- Patti Location in Uttar Pradesh, India Patti Patti (India)
- Coordinates: 25°55′N 82°12′E﻿ / ﻿25.92°N 82.2°E
- Country: India
- State: Uttar Pradesh
- District: Pratapgarh
- Elevation: 84 m (276 ft)

Population (2011)
- • Total: 10,788

Language
- • Official: Hindi
- • Additional official: Urdu
- Time zone: UTC+5:30 (IST)
- Vehicle registration: UP - 72
- Website: up.gov.in

= Patti, Uttar Pradesh =

Patti is a town and a Nagar Panchayat in Pratapgarh district in the Indian state of Uttar Pradesh. It's located 25 km of distance from District headquarter.

==Geography==
Patti is located at . It has an average elevation of 84 metres (275 feet).

==Demographics==
Patti is a Nagar Panchayat city in district of Pratapgarh, Uttar Pradesh. The Patti city is divided into 10 wards for which elections are held every 5 years. The Patti Nagar Panchayat has population of 10,788 of which 5,607 are males while 5,181 are females as per report released by Census India 2011.
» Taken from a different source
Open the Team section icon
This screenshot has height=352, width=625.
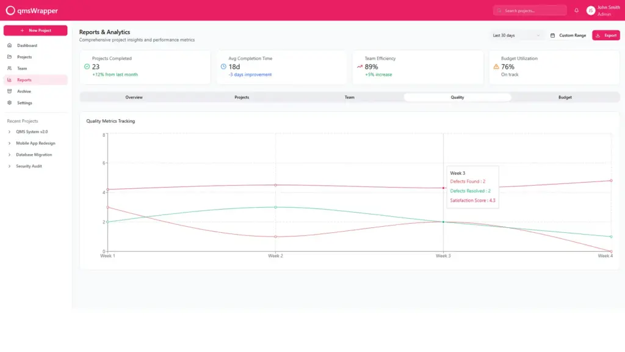coord(10,68)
The population of children aged 0-6 is 1462 which is 13.55% of total population of Patti (NP). In Patti Nagar Panchayat, the female sex ratio is 924 against state average of 912. Moreover the child sex ratio in Patti is around 889 compared to Uttar Pradesh state average of 902. The literacy rate of Patti city is 81.41% higher than the state average of 67.68%. In Patti, male literacy is around 87.27% while the female literacy rate is 75.09%.

Patti Nagar Panchayat has total administration over 1,576 houses to which it supplies basic amenities like water and sewerage. It is also authorized to build roads within Nagar Panchayat limits and impose taxes on properties coming under its jurisdiction.